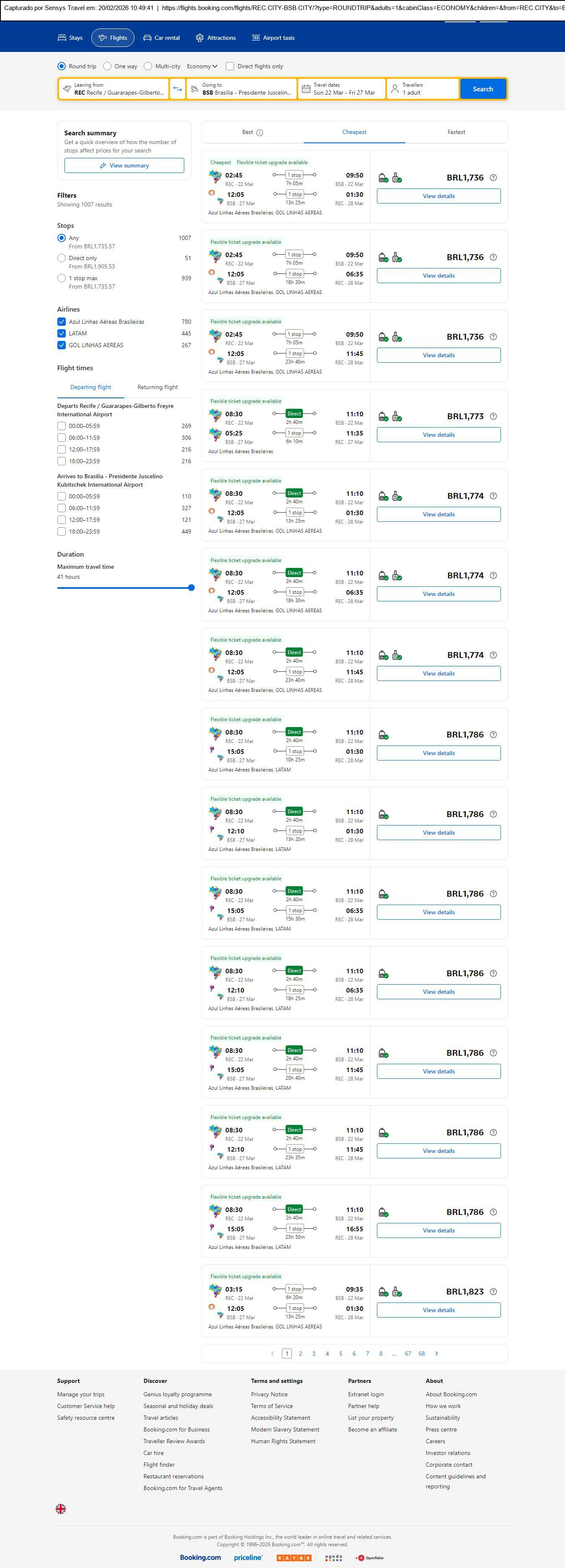Open the Travellers selector

[x=423, y=89]
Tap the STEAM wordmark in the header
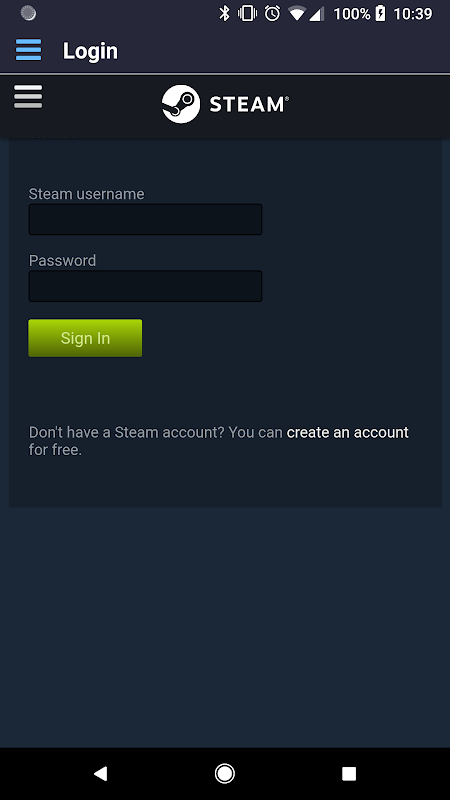Viewport: 450px width, 800px height. (249, 105)
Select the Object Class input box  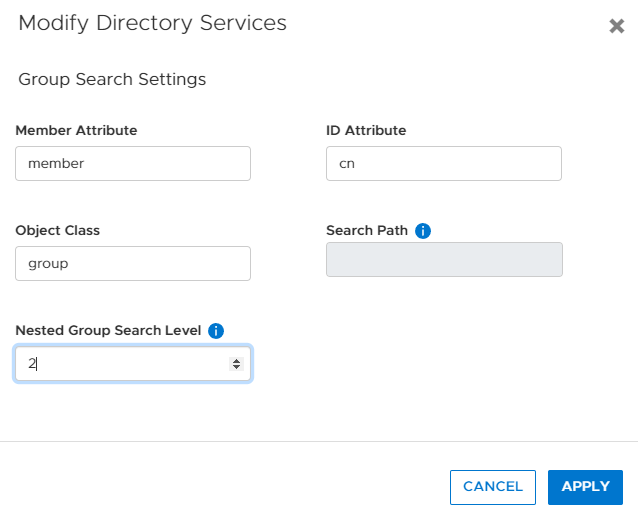(132, 264)
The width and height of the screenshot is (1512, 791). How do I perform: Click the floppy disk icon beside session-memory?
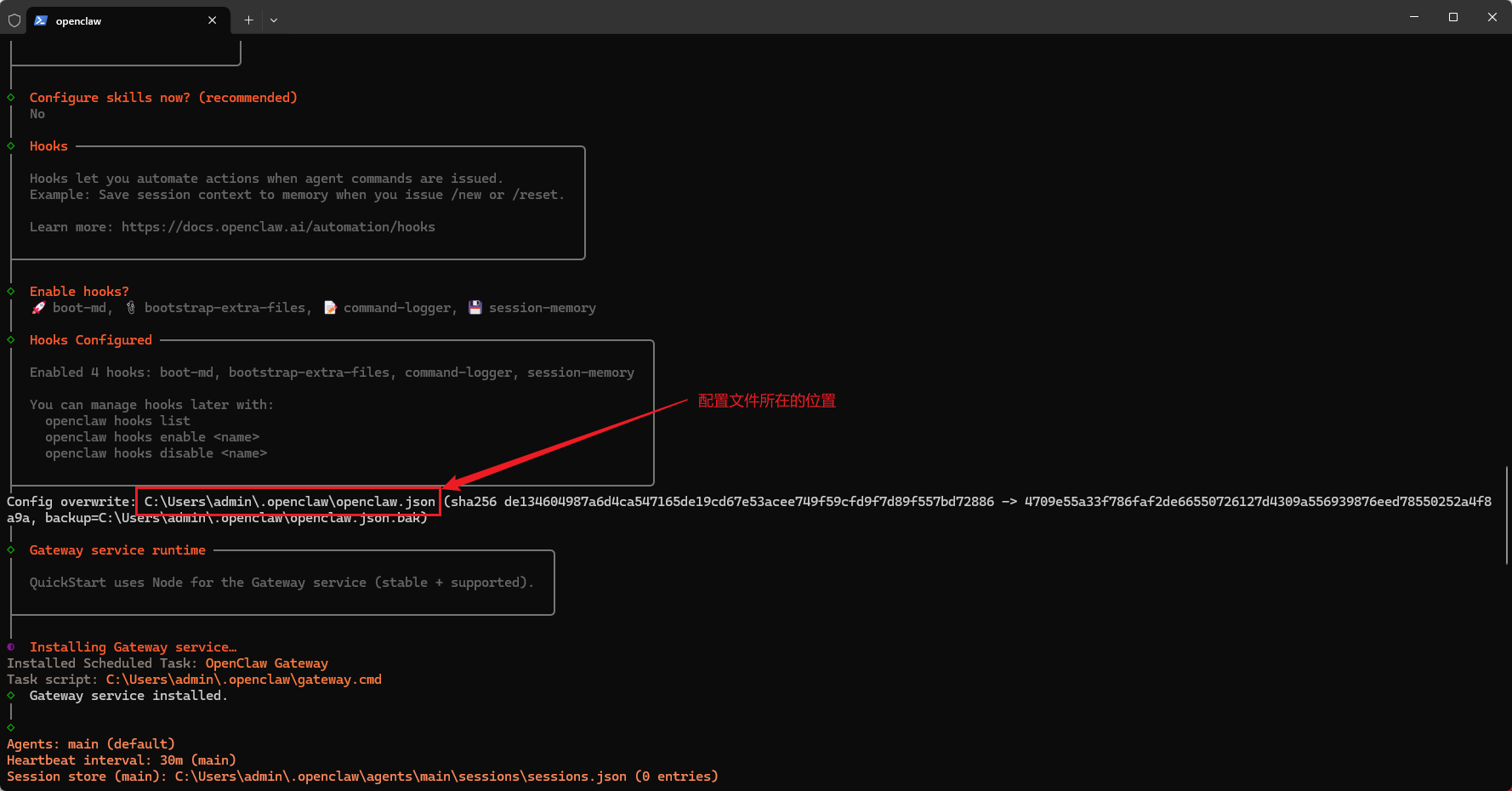coord(475,308)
——————————
WORK ORDER:
Begin at the line containing "The width and" and copy every line through the end of the data above exactly, omitting the pictures.

ANSWER TO THIS TASK:
The width and height of the screenshot is (1512, 791). How do I perform: Click the floppy disk icon beside session-memory?
coord(475,308)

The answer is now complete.